If the equation x squared minus bx + q = 0 and x squared minus x + b = 0 have a common road and the second equation has equal roots then?

1 Answer
Jun 14, 2018

b=1/4, q=-1/8

Explanation:

The question isn't clearly phrased. I think what's being asked is:

Take the two-equation system x^2-bx+q=0 and x^2-x+b=0. If we know that the two equations have a common root, and that the second equation has two identical roots, then deduce b and q.
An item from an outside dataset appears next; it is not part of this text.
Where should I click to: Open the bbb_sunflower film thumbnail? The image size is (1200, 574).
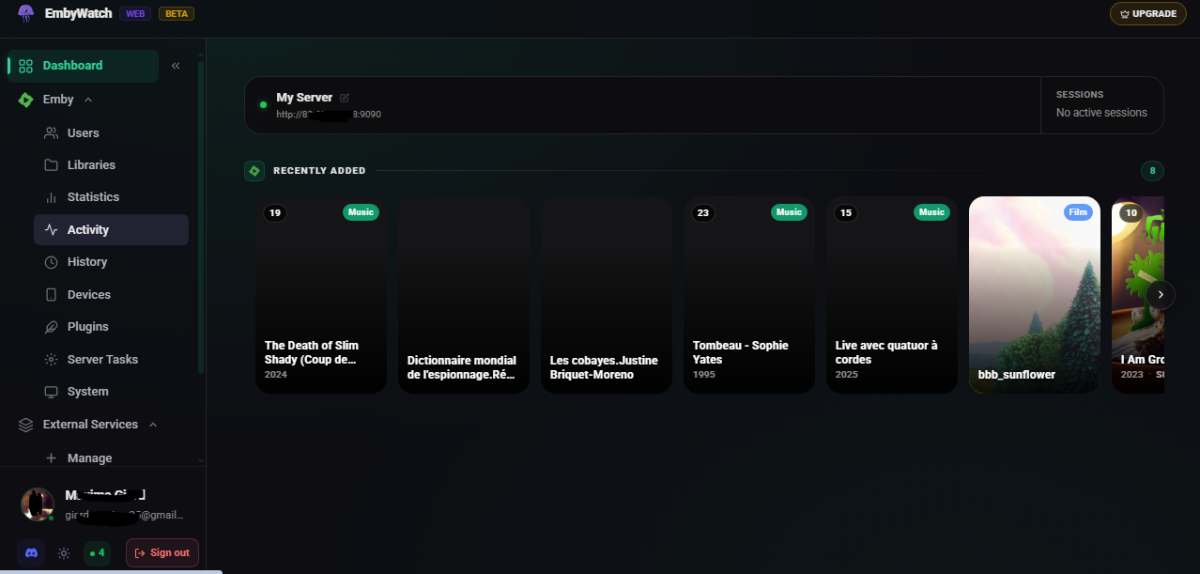pos(1035,294)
If the second equation has two equal roots, then it's of the form (x-alpha)^2=0, where the root is alpha. This multiplies out as
x^2-2alphax+alpha^2=0. Comparing this to the above second equation, we see that 2alpha=1 from the first coefficient (so alpha=1/2), and that alpha^2=b from the second coefficient (so b=1/4). Thus the second equation is x^2-x+1/4=0, or, factorised, (x-1/2)^2=0.

If the two equations have a common root, then one of the above roots must be a root of the first equation. But the two above roots are both equal, so we know the shared root is also x=1/2. If the other root is beta, then the equation has the form (x-1/2)(x-beta)=0, which multiplies out as x^2-(beta+1/2)x+1/2beta=0.
The x coefficient lets us deduce beta via beta+1/2=b=1/4. So beta=-1/4. Then we can deduce q from the constant coefficient: q=1/2beta=1/2*(-1/4)=-1/8. Thus the first equation is x^2-1/4x-1/8=0, or, factorised, (x-1/2)(x+1/4)=0.